### What is being asked
Say how many lines in the following data hold the word "computer". Write nothing but that number.

### Dataset entries
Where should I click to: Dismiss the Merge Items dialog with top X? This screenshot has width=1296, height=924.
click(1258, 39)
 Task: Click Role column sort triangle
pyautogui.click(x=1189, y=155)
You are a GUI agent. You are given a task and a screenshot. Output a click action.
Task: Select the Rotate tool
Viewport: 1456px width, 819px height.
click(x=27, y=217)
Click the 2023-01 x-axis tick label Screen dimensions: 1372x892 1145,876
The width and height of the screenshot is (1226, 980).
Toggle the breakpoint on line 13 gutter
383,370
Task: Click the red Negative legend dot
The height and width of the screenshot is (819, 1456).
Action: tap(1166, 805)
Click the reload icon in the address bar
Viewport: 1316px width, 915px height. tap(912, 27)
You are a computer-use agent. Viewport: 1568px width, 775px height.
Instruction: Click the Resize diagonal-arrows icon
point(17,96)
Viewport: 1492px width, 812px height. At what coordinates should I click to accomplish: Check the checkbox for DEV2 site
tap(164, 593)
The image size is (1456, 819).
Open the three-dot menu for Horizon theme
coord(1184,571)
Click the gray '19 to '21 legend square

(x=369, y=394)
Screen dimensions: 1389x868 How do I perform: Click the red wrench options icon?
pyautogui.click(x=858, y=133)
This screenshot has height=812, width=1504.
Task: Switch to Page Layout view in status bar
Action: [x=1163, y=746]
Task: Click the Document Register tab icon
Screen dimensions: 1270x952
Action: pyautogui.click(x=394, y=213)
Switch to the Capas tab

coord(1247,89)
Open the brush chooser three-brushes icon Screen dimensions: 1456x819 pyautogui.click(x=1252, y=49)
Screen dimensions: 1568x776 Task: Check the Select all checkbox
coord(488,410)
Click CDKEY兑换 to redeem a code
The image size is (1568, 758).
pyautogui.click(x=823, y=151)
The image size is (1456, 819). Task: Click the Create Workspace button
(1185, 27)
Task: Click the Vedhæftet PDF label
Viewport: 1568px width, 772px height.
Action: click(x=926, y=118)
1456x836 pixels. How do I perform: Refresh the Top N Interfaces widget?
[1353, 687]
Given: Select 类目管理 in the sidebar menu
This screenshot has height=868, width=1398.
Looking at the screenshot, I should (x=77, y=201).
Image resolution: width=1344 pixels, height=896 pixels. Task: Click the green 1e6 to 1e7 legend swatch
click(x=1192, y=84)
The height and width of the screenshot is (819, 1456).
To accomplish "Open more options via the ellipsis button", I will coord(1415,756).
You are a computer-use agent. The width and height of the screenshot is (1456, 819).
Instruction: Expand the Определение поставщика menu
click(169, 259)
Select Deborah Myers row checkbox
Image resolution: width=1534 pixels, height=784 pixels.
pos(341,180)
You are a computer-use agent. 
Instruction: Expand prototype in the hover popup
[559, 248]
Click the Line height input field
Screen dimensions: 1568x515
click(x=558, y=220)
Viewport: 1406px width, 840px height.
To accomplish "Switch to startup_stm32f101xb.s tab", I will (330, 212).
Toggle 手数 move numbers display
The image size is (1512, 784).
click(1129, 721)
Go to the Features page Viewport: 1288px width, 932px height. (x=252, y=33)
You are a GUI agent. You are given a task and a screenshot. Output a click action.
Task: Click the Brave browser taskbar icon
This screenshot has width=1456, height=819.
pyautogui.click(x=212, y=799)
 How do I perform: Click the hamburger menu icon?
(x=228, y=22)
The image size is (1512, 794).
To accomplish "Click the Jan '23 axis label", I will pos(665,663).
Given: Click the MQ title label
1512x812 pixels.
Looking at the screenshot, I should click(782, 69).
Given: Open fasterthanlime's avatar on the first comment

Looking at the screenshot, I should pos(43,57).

### Answer section
3